CEI - czyli połykanie własnej spermy
CEI - czyli połykanie własnej spermy
Tak sobie myslę ,ze kazdy z nas chcialby aby kobieta połkęła nasz nektarek rozkoszy dlatego tez jestem zdania , ze kazdy facet ktory tego oczekuje powinien chociaz raz skosztowac swojej spermy połykając ją . Przyznam , że mam to już za sobą i mimo to ze pierwszy raz do najlatwiejszych nie nalezal, to mimo to jest w tym cos uzalezniajacego,bo po jakims czasie połknałem drugi raz,potem kolejny i kolejny , az doszlo do tego ze moim fetyszem jest teraz klimat FEMDOM zwlaszcza JOI + CEI czyli instrukcja trzepania kutasa + instrukcja polykania wlasnej spermy !!! Jestem ciekaw ilu facetow przyzna sie do polkniecia wlasnej spermy :) . Na poczatek ja przyznam sie pierwszy,powiem więcej ...... juz przestalem liczyc ile to juz polykow mam na koncie ... poprostu jara i podnieca mnie to w chuj !!!

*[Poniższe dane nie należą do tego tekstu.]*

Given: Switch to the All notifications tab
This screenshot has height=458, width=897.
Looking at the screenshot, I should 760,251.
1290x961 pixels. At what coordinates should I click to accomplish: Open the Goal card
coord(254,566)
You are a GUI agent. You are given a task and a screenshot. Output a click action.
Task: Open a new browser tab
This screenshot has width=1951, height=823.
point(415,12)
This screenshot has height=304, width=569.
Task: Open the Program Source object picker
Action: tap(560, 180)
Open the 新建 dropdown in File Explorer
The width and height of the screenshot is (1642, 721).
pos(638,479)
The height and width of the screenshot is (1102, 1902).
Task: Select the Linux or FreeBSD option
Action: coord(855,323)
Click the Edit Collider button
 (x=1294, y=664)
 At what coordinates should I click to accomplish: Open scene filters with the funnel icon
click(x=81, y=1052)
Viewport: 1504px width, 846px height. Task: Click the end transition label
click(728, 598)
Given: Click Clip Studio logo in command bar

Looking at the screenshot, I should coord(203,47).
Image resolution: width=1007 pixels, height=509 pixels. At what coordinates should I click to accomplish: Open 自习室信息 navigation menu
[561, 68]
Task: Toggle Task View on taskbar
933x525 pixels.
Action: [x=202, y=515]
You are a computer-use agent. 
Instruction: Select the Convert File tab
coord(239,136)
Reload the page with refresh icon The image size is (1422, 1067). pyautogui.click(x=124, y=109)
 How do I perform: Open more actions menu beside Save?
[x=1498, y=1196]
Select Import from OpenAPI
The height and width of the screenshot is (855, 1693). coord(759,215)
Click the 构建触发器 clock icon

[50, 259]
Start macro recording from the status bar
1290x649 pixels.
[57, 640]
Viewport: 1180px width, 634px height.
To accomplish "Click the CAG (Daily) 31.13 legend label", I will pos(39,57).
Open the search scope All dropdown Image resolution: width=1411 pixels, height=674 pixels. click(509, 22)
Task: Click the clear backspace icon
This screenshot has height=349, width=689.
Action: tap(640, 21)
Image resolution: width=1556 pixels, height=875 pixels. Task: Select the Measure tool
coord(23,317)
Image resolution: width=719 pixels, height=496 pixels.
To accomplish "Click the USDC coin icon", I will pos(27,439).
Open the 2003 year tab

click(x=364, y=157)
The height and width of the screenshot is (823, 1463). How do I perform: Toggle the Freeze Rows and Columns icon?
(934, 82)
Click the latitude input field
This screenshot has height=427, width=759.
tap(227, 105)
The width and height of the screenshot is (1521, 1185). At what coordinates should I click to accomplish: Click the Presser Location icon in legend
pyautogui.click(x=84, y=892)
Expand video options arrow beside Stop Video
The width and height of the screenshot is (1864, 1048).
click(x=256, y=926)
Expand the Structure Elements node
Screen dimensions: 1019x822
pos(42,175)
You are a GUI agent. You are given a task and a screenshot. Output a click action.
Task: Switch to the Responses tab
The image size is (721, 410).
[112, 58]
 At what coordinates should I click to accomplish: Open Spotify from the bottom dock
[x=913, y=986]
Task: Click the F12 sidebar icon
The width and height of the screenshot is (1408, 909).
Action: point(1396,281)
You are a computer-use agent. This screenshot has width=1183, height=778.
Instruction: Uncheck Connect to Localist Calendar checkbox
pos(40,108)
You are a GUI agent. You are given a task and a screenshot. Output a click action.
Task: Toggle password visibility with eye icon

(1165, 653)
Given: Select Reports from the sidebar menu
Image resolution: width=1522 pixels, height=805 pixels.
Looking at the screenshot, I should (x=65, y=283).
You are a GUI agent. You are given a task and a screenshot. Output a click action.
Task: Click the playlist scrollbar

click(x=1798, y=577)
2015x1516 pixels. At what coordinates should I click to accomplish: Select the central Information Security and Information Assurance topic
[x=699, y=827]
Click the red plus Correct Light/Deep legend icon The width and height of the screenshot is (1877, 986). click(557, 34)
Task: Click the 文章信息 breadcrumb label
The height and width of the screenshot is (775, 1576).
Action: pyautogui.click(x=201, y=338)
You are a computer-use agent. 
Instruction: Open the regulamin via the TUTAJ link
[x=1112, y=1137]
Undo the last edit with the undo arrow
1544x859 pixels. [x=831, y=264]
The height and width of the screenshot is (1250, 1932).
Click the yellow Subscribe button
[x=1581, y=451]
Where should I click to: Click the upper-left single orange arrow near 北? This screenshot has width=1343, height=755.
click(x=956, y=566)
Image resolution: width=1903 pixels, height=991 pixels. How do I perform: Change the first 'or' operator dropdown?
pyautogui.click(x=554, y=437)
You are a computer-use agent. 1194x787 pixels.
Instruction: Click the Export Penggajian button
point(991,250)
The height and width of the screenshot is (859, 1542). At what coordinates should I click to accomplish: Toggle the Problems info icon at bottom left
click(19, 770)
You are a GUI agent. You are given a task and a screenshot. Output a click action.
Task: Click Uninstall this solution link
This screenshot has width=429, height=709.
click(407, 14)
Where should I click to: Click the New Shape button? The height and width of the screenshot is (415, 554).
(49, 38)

Zgadzam sie , nie ma to jak spust na rozkaz po wczesniejszym odliczaniu i polyk na rozkaz na oczach dominujacej kobiety !!! Uwielbiam :)
Odkąd jako nastolatek zacząłem się masturbować sperma była czymś co mnie interesowało, jej smak i zapach. Zawsze chciałem spróbować, ale kończyło się najwyżej na delikatnym dotknięciu językiem ewentualnie lizaniu majtek z małymi śladami jeszcze przed właściwym wytryskiem. Zmieniło się to dopiero, gdy zacząłem korzystać z dominacji na SU. Wtedy rzeczywiście udało się połykać nawet jeśli nie całość, to jednak znaczną część. I tak jak mówicie jest w tym coś podniecającego i wciągającego do tego stopnia, że teraz nawet bez SU, chociażby podczas masturbacji przed kąpielą lubię sobie połknąć. Chociaż najbardziej poniżające jest połyk dla Pani na priv i właśnie to podnieca najbardziej. Ważne jest jednak, żeby Pani potrafiła umiejętnie dominować. Dla mnie w kategori joi cei zdecydowanie najlepsze Panie to mysweetpanties i PaniElsa. Obie niestety dawno nie widziane. PaniElsa swoim władczym głosem zawsze mi odliczała moment spustu i wtedy kazała wszystko zjeść, co ochoczo wykonywałem. Natomiast najwięcej konsumpcji mam na koncie dla mysweetpanties- genialna. Poza najprostszym sposobem czyli zjedzeniem z ręki, podłogi czy wcelowaniu do ust w pozycji leżącej był też bardziej wyszukane pomysły. Przed każdym takim privem ustalaliśmy co mam przygotować. I tak np. jadłem ze spermą ciastko, truskawki, rozgniecionego między pośladkami banana oraz piłem kawę z własną śmietanką :) Najbardziej szalony przypadek? Pewnego wieczora miałem się spuścić w prezerwatywę i taką wypełnioną gumkę zostawić sobie na kolejny poranek kiedy to mieliśmy umówioną dominację. No i podczas tresury jeszcze przed wytryskiem, czyli na dużym podnieceniu miałem rozkaz wlać do ust zawartość prezerwatywy i połknąć, Było to w jakimś sensie obrzydliwe, nie była to przecież świeża, ciepła sperma, tylko taka kilkunastogodzinna, Jednak to właśnie ten przypadek był chyba najbardziej dla mnie pociągający. Bo tak na prawdę chęć połyku największa jest właśnie na dużym podnieceniu. W momencie gdy już się tryśnie, podniecenie opada i czasem ciężko się przełamać. Także polecam ;)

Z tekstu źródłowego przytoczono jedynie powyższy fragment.